TASK DESCRIPTION = The answer is every line of the records that holds the word "computer", copied in full.

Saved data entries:
Content starts

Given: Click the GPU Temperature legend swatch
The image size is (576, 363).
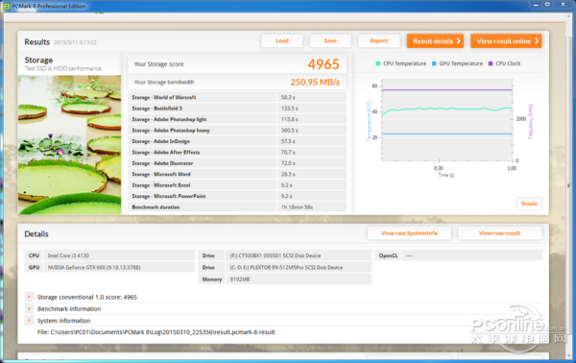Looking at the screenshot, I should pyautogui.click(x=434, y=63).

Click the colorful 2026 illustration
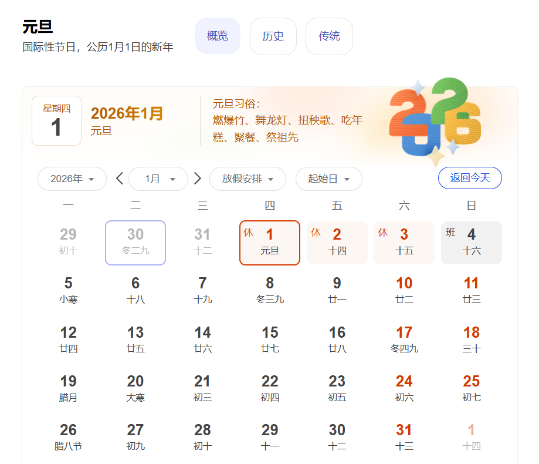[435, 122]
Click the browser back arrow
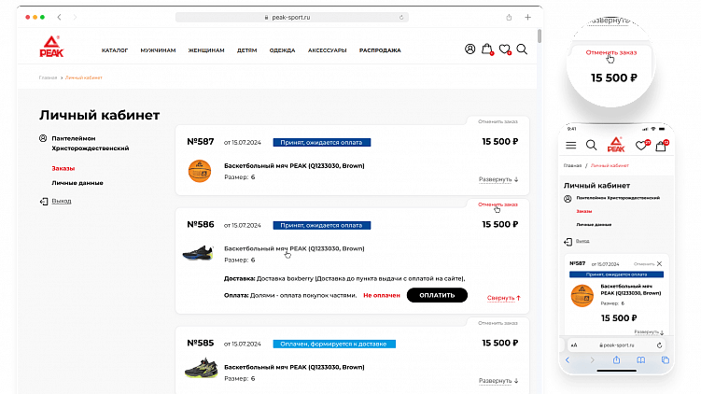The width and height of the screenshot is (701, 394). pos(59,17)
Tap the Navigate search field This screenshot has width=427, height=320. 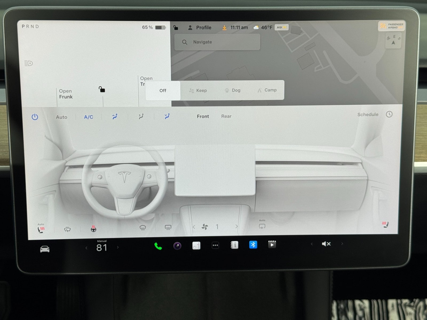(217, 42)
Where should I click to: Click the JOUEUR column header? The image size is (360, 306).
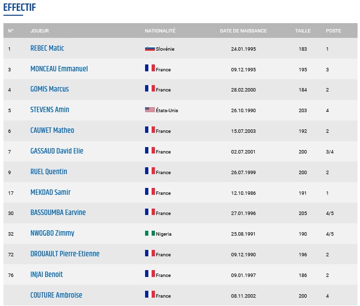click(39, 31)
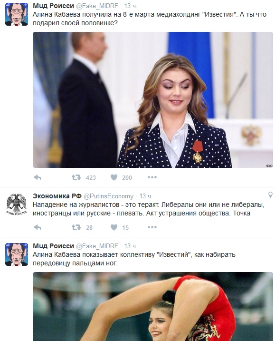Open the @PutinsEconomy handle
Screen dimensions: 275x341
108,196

Content ends
Content starts

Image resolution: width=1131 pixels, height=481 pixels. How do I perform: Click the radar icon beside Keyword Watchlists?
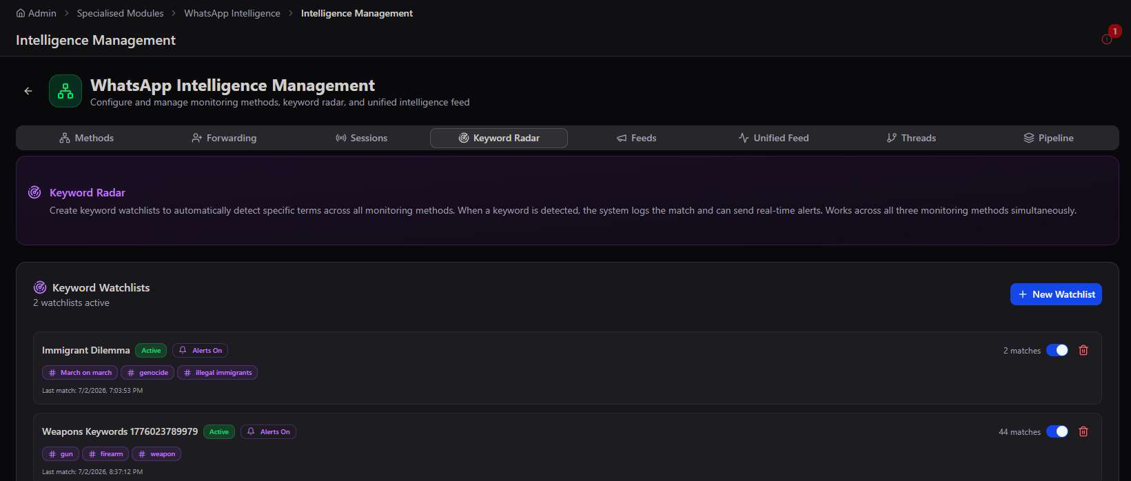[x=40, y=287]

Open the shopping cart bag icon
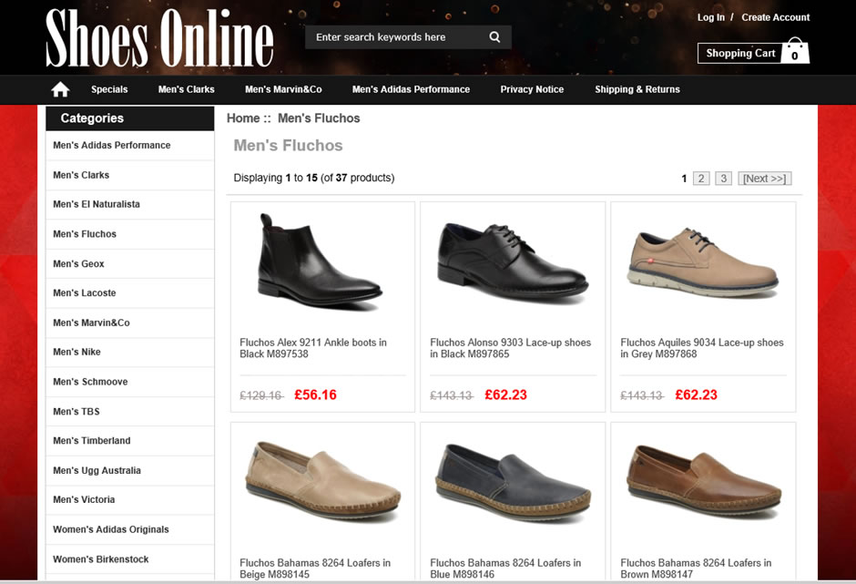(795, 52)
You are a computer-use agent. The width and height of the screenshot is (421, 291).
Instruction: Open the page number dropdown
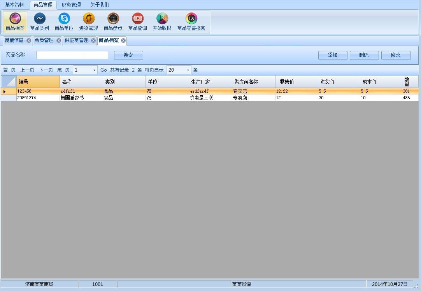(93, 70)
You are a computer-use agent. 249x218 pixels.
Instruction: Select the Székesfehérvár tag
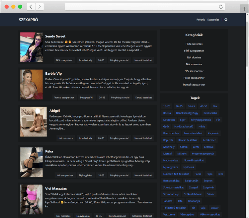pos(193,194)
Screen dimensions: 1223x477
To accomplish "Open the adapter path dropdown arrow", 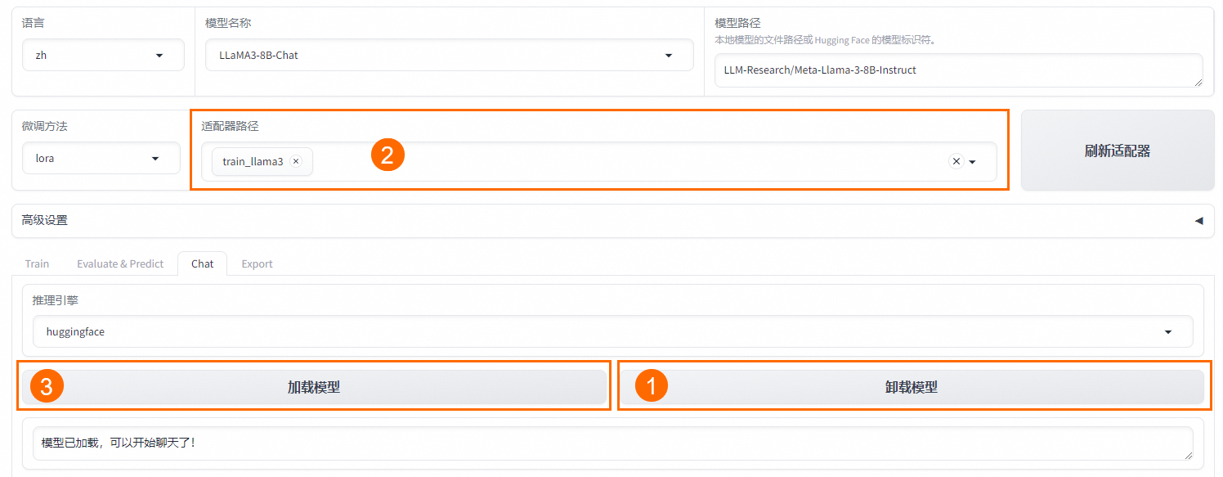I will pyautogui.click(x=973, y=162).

Content ends

ANSWER FOR THIS EXERCISE =
You are a computer-use agent. The width and height of the screenshot is (421, 291).
You are a computer-use agent. 249x218 pixels.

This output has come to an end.